Can China’s Loongson Catch Western Designs? Probably Not.

Apr 29, 2024

We previously looked at Loongson’s 3A5000 and 3A6000. The LA464 and LA664 cores in those chips are the most promising Chinese domestic designs we’ve seen so far. Both are capable of reasonable performance per clock, though absolute performance is still several generations behind current Intel and AMD CPUs because of their low clock speeds. I’ve seen comments suggesting China is on course to match western companies like AMD and Intel. Predicting the future is always difficult, but history often repeats. With that in mind, I think it’s good to look at Loongson’s history.

Loongson grew out of a Chinese state sponsored effort to develop domestic CPUs. China’s 10th Five-Year Plan funded CPU development via the 863 and 973 projects⁴. That CPU development took place in the Institute of Computing Technology (ICT) at the Chinese Academy of Sciences.

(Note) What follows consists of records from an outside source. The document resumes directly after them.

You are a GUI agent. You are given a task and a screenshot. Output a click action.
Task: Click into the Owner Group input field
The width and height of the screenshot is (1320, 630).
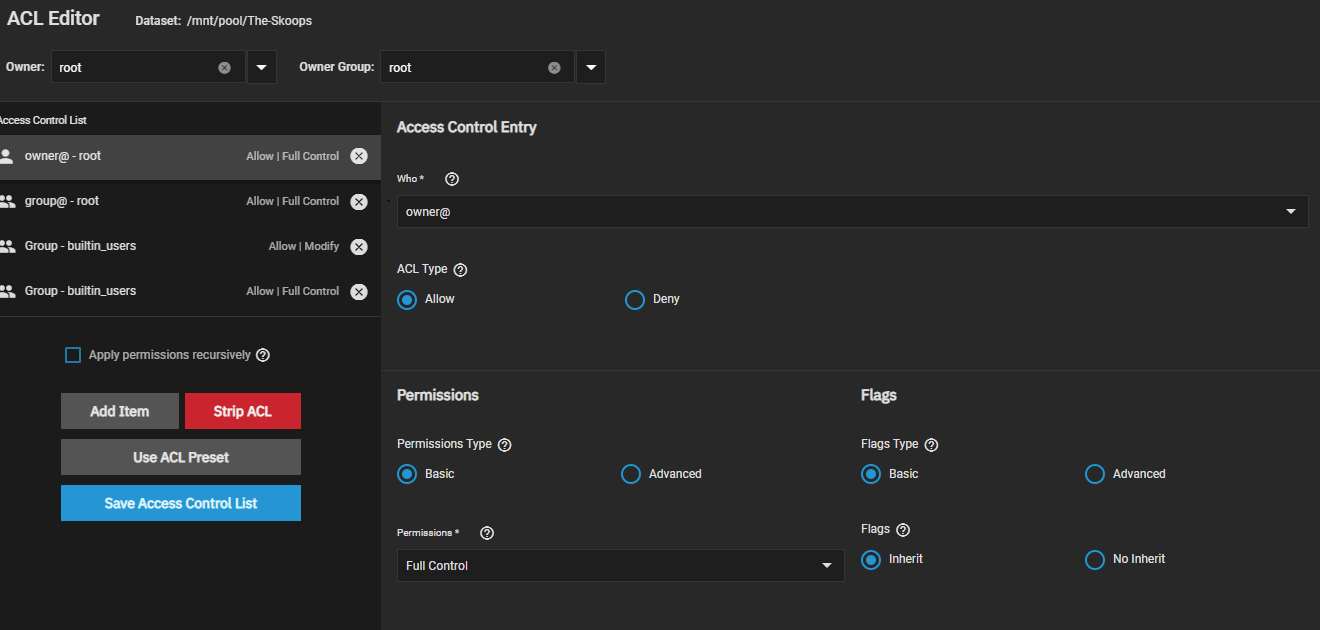pyautogui.click(x=462, y=68)
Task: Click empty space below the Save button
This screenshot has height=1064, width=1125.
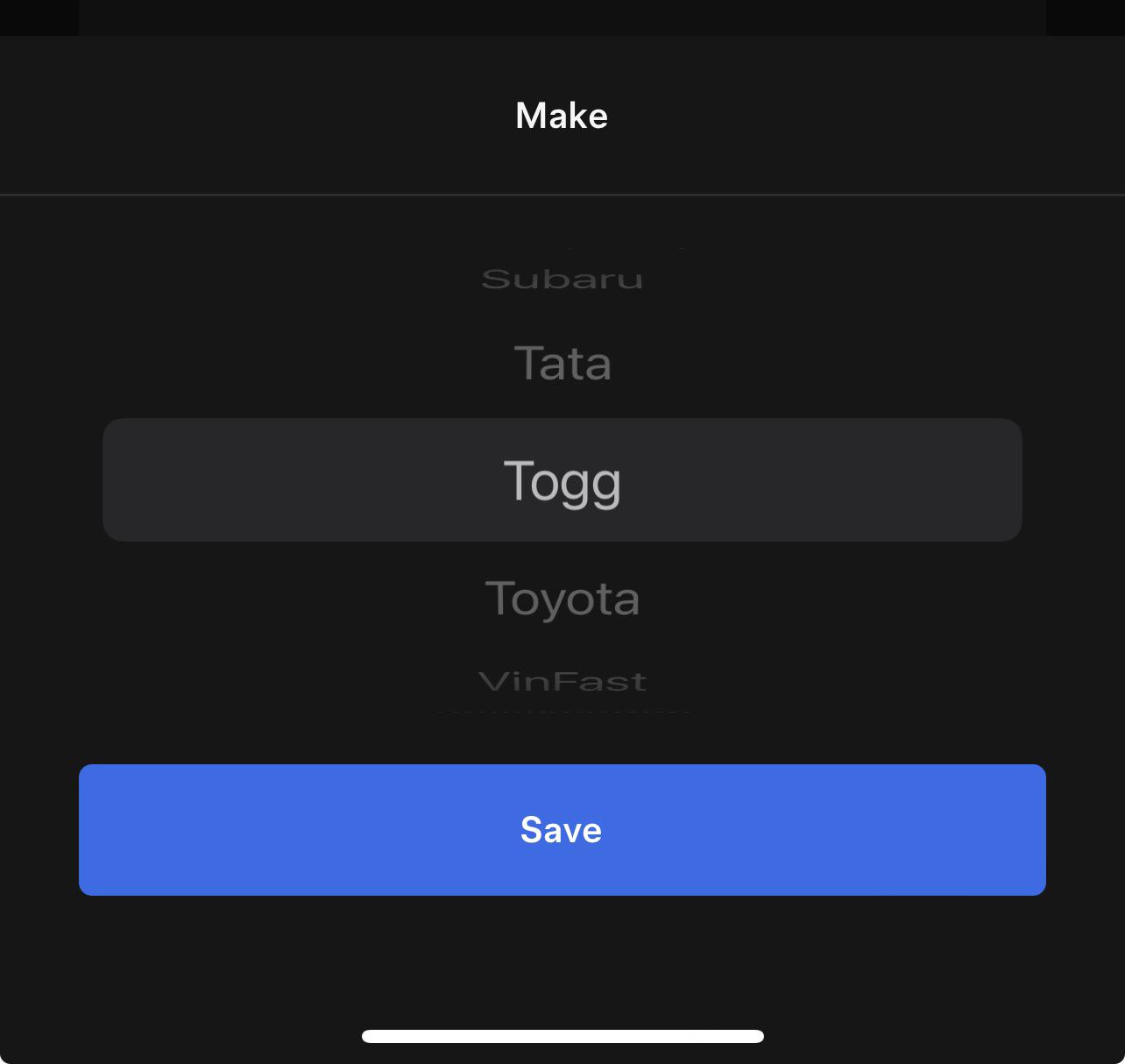Action: (562, 955)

The resulting Godson-1 CPU was a 32-bit, 2-wide out-of-order core and 16 KB L1D/L1i caches. It ran at 266 MHz on a 130 nm CMOS process. I wasn’t able to find the paper on that CPU, so I’ll move on to Godson 2.

Godson-2: Setting the Baseline

ICT developed Godson-2 around 2003. Godson-2 is a 64-bit, 4-wide out-of-order core running at 434 MHz, and occupied 41.54 mm² on a SMIC 180 nm process. It’s a massive upgrade over Godson-1, with a large clock speed increase accompanied by higher performance per clock.

Drawn by Clam, using information from [1]

In 2003, AMD served mobile, desktop, and server applications with their K8 architecture. K8 is a 3-wide out-of-order architecture that uses the x86-64 instruction set. On the 130 nm SOI process, K8 runs slightly above 2 GHz and occupies 193 mm². The Athlon 64 FX-51 for example runs at 2.2 GHz.

L2 cache capacity varies between K8 implementations

Godson-2 has a wider pipeline, but K8 has a much larger out-of-order execution engine and would be better at absorbing latency. K8 possibly has a performance per clock advantage, but I suspect it’s not a huge one. But even if Godson-2 has competitive performance per clock, K8 clock so much higher that Godson-2 can’t hope to provide competitive performance.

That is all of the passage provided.